Cryptographic Guarantees
Ludopoly is built on a principle that sets it apart from conventional online games: it is not merely expected to be fair, it is mathematically provable that it is fair. Every movement a player submits to the blockchain is accompanied by a zero-knowledge proof — a cryptographic object that certifies the move was made according to the protocol's rules without revealing the private inputs behind it.
This means that a player cannot claim to travel further than the distance system allows. They cannot replay a past move to fake a different position. They cannot fabricate a location hash that they do not legitimately hold. The proof circuit enforces all of these constraints simultaneously, and the on-chain verifier rejects anything that fails.
The Shift from Trust to Proof
In traditional server-based games, players must trust that the game operator is honest. In Ludopoly, the architecture shifts from a "do not be evil" model to a "cannot be evil" model. The treasure oracle's knowledge of the treasure location is real, but it is locked behind hardware security modules and governed by a rigorous signing process. No oracle signature can be generated unless every step of the verification chain — proof validity, location match, and nonce integrity — has passed.
Dual Replay Protection
Every travel proof carries a unique nullifier — a cryptographic token that is consumed on-chain when the proof is submitted.
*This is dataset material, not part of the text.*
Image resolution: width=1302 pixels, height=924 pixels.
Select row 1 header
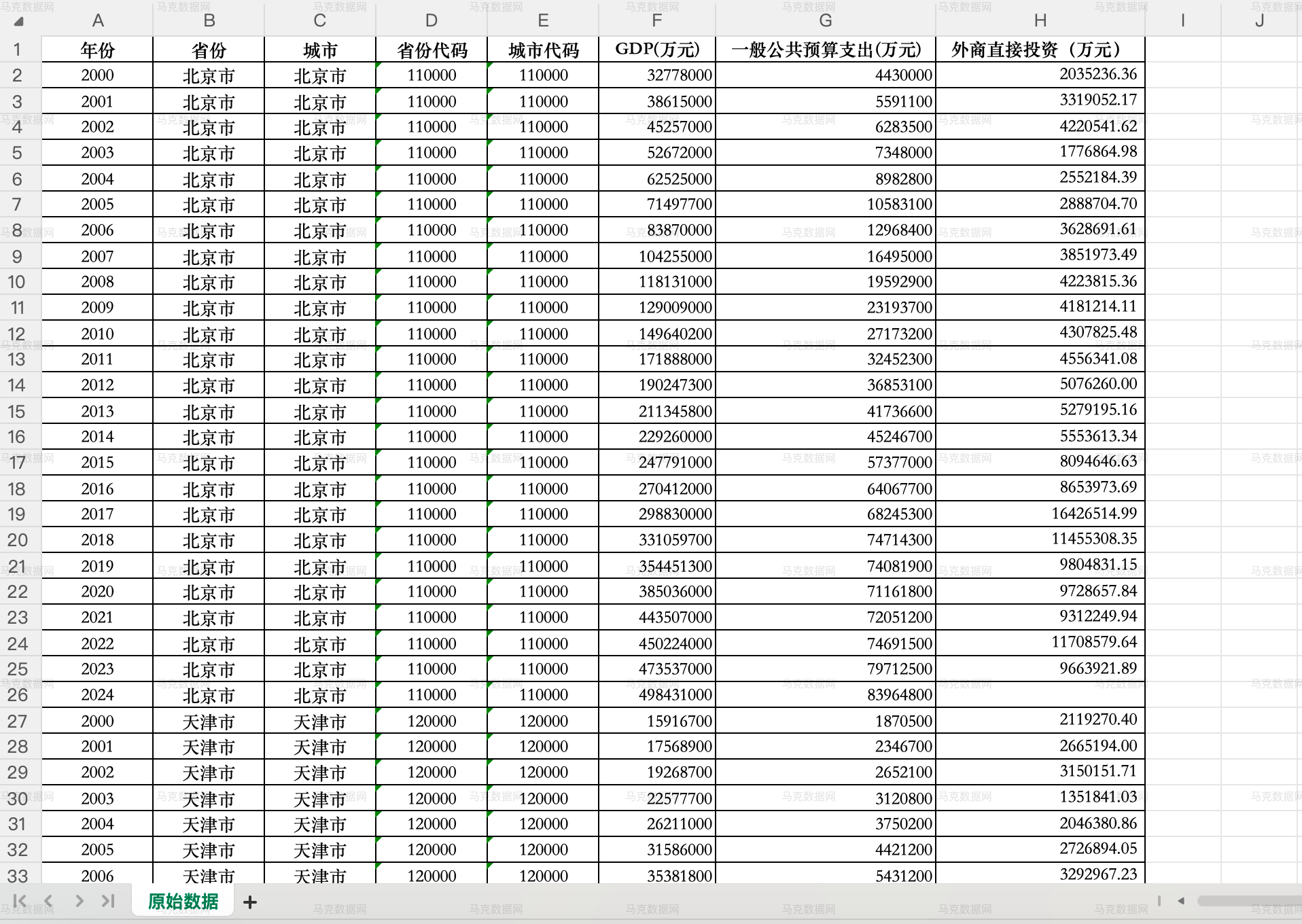pyautogui.click(x=18, y=50)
Once consumed, the same proof can never be submitted again. Additionally, the system records the hash of every proof submitted, creating a second layer of protection against edge cases where nullifiers might collide.
Transparent Conclusion
When a game room ends, the oracle publishes the game secret on-chain. This allows any player to independently verify where the treasure was hidden throughout the game and confirm that the winning claim was legitimate. The game ends not with a declaration from a trusted authority but with cryptographic evidence that any observer can inspect.